# calm bees ?????



## tom j (Apr 3, 2009)

yesterday I messed up big time .. I have a hive that I didn't put one of the frames in and didn't notice till they filled in were the missing frame should have been ( a weeks time ) I want to join it with a weak hive .. so the comb is hooked on to two frames ,, I cut it away from one lifted it up theres only a small space between the frame comb and the bur comb ,, the bur comb is large about 8in by 4 in , thickly covered with bees .. I thought I just might have the luck to see the queen and be able to pinch her .. I'm looking at it and all of a suden it drops , lands on my shoe and lays there . about 20 girls run up the pant leg ,, my shoe is now full of bees .. I picked up the comb put it in the hive , brushed the bees off of my leg (no bee brush so this has to be done by hand ) ..
-=-=-
__Written problem 1__: From the forum post, list the actions the poster took after the bees ran up the pant leg.
__Written problem 2__: Rewrite the records from the start of the records through the line containing "Action: tap(1280, 675)", swapping "GUI agent" for "interface assistant" and leaving all else unchanged.
-=-=-
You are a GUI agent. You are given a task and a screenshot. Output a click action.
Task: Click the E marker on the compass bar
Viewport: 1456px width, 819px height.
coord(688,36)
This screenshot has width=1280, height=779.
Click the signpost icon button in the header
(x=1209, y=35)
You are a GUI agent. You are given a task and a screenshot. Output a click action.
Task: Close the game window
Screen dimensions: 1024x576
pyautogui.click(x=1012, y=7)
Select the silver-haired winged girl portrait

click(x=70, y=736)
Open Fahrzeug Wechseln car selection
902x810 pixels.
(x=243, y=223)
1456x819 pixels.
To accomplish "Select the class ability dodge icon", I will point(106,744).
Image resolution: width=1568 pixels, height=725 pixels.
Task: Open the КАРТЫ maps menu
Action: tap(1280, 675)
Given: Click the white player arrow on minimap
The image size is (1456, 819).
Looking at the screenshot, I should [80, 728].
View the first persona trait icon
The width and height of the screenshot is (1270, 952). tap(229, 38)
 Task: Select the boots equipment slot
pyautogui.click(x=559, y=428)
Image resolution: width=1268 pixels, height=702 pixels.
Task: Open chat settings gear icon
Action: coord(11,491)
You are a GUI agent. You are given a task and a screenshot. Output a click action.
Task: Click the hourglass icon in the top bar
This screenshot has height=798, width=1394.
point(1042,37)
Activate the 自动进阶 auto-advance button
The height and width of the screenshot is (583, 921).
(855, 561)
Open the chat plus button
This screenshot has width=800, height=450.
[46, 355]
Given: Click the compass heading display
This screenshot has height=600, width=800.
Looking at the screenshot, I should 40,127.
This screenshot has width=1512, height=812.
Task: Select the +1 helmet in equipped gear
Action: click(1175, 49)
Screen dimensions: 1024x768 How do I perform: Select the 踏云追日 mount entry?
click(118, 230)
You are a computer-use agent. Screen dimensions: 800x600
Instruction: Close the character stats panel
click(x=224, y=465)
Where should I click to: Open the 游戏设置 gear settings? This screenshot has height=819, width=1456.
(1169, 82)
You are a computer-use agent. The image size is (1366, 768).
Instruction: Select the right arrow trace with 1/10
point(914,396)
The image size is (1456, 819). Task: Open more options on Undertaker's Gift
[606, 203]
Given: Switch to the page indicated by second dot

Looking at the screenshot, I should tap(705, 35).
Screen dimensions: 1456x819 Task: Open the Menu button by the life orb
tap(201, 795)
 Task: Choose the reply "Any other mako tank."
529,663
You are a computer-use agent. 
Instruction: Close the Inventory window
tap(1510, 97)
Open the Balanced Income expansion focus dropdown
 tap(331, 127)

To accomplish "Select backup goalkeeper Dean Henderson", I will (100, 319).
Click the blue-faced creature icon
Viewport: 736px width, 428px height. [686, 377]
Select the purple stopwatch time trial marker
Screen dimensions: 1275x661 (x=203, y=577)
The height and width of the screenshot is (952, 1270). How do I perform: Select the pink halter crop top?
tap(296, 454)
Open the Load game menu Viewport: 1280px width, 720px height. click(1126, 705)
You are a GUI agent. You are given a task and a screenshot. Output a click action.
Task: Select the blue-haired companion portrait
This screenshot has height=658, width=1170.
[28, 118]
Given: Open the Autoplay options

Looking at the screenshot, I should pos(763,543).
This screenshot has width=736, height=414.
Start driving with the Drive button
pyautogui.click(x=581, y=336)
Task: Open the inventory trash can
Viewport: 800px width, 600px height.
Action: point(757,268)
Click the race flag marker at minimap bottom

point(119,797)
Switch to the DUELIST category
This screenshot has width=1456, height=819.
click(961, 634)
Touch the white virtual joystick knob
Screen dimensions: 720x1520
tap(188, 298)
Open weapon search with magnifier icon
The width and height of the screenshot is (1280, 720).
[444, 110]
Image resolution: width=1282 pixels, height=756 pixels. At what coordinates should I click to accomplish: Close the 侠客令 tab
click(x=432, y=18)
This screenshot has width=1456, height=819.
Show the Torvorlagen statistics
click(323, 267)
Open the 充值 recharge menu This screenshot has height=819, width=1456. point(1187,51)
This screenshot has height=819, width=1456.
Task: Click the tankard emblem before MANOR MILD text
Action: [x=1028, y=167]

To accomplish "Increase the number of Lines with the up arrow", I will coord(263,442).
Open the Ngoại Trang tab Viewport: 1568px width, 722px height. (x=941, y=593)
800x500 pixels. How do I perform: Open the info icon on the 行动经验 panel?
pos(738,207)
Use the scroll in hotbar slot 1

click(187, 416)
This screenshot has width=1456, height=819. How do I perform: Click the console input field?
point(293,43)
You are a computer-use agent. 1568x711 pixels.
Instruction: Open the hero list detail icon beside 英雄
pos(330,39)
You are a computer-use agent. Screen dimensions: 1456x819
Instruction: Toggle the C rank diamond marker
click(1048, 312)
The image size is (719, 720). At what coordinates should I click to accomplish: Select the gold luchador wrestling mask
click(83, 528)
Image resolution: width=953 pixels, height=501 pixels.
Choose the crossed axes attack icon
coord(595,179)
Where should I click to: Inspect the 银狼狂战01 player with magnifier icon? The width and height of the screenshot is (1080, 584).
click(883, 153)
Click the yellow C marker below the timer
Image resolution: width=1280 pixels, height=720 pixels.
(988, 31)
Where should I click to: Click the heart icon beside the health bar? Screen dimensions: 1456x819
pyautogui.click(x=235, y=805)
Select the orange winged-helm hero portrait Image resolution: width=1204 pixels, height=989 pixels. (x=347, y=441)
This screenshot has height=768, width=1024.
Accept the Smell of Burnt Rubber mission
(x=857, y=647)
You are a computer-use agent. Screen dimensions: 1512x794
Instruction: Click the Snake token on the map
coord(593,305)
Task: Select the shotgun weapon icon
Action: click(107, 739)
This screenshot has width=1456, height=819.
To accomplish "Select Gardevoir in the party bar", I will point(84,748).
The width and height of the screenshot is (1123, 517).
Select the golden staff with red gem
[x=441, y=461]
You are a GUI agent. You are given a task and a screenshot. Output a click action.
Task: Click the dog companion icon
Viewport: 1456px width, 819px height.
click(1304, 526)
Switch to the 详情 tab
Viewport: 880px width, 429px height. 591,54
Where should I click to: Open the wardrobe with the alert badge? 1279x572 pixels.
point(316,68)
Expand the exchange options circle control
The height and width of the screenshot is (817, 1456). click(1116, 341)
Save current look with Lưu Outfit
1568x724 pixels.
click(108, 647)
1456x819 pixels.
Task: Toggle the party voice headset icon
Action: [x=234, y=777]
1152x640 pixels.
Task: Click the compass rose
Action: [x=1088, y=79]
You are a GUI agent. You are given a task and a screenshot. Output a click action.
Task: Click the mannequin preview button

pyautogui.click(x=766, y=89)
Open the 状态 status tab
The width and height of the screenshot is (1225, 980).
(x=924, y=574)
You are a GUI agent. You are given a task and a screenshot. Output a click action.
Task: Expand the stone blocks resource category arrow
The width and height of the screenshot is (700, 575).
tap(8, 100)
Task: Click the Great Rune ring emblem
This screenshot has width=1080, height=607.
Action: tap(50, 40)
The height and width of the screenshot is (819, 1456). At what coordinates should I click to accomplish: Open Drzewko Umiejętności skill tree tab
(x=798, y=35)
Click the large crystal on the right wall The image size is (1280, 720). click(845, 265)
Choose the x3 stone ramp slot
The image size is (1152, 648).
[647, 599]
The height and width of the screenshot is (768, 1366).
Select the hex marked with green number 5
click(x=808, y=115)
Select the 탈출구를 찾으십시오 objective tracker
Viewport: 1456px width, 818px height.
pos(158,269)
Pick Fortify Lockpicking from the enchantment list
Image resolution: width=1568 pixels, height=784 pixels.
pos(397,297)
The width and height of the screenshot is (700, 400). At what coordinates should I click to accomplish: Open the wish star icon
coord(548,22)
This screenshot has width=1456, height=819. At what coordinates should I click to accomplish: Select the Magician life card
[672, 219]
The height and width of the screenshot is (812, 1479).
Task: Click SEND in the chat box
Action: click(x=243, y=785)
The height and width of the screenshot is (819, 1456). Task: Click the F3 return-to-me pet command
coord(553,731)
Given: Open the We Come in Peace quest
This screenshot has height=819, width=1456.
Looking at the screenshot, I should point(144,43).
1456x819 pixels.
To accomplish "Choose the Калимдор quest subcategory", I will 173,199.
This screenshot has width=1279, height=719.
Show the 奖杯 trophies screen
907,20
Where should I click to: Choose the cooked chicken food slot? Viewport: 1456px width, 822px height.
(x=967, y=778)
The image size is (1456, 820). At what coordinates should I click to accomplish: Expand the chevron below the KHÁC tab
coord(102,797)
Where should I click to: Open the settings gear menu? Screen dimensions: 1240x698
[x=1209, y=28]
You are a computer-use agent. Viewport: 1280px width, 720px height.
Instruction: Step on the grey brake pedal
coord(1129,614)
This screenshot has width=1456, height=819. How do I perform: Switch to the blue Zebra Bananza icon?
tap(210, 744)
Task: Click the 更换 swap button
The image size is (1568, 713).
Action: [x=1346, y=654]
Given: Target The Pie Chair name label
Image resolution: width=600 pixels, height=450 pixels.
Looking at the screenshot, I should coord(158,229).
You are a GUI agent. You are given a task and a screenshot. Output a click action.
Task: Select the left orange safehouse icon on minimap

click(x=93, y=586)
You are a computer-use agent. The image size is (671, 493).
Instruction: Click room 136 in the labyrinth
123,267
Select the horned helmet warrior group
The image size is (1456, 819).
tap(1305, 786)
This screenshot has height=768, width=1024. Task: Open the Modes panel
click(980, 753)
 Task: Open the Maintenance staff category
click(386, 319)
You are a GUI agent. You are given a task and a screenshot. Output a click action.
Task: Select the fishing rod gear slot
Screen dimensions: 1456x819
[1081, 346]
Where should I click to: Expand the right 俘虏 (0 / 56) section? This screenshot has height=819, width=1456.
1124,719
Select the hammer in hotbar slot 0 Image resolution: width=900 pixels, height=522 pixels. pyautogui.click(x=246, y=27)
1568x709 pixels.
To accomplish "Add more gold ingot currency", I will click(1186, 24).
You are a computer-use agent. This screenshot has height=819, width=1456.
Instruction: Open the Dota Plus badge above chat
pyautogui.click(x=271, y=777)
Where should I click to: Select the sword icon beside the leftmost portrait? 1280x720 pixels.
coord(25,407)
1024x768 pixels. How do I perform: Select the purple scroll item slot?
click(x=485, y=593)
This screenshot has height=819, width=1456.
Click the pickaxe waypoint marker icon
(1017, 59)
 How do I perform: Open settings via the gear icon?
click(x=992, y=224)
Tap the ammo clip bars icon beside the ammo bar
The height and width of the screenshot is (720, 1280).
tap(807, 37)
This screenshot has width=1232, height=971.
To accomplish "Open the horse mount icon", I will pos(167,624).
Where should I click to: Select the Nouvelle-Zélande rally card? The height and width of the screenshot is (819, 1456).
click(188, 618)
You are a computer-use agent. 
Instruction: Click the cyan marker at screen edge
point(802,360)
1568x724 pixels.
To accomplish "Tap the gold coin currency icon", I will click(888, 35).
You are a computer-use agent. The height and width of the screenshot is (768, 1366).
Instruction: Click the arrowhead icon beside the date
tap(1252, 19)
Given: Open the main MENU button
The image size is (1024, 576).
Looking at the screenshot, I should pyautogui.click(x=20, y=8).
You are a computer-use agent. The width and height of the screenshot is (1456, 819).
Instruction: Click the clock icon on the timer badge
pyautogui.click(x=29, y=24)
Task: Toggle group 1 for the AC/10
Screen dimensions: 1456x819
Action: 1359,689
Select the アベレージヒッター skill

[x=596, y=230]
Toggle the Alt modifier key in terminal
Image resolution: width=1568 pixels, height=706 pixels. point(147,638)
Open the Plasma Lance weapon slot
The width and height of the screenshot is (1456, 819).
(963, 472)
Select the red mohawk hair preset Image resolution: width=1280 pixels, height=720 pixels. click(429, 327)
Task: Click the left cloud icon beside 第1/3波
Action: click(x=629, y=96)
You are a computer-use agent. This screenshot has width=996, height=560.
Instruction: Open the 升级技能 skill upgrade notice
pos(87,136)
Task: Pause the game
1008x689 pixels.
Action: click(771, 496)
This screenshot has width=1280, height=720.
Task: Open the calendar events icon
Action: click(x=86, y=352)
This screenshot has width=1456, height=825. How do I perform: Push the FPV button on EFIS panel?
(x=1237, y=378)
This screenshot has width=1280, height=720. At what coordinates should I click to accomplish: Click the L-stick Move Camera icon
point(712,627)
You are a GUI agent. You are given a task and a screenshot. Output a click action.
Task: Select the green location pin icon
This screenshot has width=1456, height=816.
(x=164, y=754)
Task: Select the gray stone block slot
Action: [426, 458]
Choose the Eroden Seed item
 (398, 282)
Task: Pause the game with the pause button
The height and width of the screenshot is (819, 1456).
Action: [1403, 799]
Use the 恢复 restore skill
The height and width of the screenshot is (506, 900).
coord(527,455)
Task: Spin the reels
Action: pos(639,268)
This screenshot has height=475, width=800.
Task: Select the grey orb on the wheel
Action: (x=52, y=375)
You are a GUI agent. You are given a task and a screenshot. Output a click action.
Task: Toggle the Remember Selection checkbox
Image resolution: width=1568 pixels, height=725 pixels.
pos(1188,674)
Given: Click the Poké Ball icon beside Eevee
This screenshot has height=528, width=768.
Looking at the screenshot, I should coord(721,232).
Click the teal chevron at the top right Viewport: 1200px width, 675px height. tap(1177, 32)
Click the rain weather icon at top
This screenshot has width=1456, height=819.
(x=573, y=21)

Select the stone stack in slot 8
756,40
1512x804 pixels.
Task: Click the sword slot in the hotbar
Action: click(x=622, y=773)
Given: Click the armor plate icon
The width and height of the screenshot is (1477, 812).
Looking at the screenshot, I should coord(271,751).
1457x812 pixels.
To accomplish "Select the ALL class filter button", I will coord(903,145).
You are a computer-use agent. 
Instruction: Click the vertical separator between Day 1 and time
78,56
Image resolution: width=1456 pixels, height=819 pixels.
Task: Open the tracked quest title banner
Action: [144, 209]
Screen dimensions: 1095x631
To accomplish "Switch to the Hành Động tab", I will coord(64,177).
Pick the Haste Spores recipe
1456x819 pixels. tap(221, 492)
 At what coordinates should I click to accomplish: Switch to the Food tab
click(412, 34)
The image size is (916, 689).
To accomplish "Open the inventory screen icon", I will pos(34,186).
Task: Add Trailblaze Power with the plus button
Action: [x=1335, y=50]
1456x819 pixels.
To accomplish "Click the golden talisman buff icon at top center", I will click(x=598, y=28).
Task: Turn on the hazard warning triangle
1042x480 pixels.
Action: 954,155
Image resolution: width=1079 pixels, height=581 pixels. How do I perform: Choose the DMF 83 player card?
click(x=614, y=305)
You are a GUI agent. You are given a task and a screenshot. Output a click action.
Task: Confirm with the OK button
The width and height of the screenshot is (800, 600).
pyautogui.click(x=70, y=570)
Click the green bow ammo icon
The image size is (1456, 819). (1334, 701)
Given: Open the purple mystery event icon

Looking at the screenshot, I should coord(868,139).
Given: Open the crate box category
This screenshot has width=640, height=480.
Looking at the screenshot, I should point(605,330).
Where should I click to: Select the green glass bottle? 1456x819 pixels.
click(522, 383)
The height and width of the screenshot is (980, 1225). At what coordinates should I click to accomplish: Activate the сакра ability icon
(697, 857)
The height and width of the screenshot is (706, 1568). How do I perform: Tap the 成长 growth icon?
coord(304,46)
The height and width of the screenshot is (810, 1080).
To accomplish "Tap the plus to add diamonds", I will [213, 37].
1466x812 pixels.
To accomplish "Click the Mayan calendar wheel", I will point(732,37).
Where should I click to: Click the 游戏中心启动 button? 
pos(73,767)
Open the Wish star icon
-=-=-
__Problem solution 1__:
- Picked up the comb
- Put it in the hive
- Brushed the bees off of the leg by hand

__Problem solution 2__:
You are a interface assistant. You are given a task and a screenshot. Output a click action.
Task: Click the E marker on the compass bar
Viewport: 1456px width, 819px height.
coord(688,36)
This screenshot has width=1280, height=779.
Click the signpost icon button in the header
(x=1209, y=35)
You are a interface assistant. You are given a task and a screenshot. Output a click action.
Task: Close the game window
Screen dimensions: 1024x576
pyautogui.click(x=1012, y=7)
Select the silver-haired winged girl portrait

click(x=70, y=736)
Open Fahrzeug Wechseln car selection
902x810 pixels.
(x=243, y=223)
1456x819 pixels.
To accomplish "Select the class ability dodge icon", I will point(106,744).
Image resolution: width=1568 pixels, height=725 pixels.
Task: Open the КАРТЫ maps menu
Action: tap(1280, 675)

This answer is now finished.